■ **Task objective**
Among the records below, find the lines that contain "computer" and copy each of them.

Start of Supplied data

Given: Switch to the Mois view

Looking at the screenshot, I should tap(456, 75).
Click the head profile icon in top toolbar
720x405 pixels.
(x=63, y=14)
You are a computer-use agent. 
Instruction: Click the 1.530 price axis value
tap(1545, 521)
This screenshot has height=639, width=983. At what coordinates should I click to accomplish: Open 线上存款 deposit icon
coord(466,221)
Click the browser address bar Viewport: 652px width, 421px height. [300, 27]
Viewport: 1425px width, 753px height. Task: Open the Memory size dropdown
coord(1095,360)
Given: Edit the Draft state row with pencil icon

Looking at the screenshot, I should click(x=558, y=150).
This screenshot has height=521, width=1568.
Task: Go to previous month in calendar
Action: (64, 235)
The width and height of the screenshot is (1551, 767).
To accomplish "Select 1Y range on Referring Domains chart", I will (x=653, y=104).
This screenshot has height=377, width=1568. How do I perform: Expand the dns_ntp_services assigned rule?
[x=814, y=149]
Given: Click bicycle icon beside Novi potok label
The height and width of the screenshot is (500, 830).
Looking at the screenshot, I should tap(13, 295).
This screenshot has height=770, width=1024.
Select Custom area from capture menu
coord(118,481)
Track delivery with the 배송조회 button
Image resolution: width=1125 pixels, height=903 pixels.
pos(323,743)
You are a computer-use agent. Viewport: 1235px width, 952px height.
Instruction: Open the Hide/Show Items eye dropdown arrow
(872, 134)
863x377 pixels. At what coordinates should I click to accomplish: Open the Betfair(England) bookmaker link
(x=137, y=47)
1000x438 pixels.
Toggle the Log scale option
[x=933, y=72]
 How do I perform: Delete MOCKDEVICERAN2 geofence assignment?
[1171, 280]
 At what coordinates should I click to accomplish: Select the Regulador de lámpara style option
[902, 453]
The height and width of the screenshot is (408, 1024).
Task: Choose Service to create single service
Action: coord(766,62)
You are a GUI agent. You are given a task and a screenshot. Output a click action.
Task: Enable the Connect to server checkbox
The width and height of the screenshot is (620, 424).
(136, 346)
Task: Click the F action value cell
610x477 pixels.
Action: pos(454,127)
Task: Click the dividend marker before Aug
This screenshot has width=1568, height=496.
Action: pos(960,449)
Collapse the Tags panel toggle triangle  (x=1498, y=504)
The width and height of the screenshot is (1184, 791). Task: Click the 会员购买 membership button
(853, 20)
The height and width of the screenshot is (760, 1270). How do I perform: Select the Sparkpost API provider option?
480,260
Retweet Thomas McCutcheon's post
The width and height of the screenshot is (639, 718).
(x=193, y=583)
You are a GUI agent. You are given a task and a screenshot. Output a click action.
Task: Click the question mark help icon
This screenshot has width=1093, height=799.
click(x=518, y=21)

End of Supplied data

■ **Exercise result**
You are a computer-use agent. 
You are a computer-use agent. Viewport: 1235px width, 952px height.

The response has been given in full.